— PROBLEM STATEMENT —
Give only a number in reply. It should be how many lines in the records contain the string "each".

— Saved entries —

+++++

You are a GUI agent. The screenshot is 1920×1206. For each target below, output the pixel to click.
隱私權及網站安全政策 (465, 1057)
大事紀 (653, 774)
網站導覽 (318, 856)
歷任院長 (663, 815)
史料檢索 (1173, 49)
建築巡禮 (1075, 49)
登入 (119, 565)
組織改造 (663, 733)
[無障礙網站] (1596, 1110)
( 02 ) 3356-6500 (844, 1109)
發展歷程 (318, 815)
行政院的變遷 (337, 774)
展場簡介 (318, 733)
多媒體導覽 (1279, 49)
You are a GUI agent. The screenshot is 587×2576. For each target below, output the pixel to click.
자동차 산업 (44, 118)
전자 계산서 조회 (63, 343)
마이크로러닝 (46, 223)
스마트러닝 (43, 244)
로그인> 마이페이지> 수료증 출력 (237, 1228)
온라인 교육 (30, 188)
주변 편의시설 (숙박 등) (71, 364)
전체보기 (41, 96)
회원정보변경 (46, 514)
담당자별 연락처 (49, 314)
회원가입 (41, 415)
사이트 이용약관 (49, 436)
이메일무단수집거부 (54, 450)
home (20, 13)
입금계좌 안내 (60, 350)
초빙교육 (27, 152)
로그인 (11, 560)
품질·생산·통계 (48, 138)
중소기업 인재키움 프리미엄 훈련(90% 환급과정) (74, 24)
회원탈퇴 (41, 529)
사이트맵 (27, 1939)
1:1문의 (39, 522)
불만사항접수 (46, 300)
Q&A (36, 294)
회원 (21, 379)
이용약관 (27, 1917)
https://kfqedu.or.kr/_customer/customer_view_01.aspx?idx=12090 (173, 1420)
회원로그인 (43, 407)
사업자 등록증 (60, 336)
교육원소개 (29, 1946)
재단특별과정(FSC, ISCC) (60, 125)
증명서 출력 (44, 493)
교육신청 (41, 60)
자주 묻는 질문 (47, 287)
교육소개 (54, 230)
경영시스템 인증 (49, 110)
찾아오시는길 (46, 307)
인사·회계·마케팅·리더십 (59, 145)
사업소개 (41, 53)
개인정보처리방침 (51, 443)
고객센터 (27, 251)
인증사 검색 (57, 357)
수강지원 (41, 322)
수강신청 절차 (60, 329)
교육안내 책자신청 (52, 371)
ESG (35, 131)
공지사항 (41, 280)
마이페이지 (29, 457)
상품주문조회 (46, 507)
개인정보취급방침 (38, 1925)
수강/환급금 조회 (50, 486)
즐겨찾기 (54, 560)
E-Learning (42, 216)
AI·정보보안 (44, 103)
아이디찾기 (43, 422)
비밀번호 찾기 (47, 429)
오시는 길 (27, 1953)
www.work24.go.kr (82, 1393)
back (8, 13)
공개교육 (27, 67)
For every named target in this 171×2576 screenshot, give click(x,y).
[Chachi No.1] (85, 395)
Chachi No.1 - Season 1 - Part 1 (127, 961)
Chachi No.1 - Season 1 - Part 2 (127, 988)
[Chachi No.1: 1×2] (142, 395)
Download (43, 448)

+++++

— SOLUTION —
2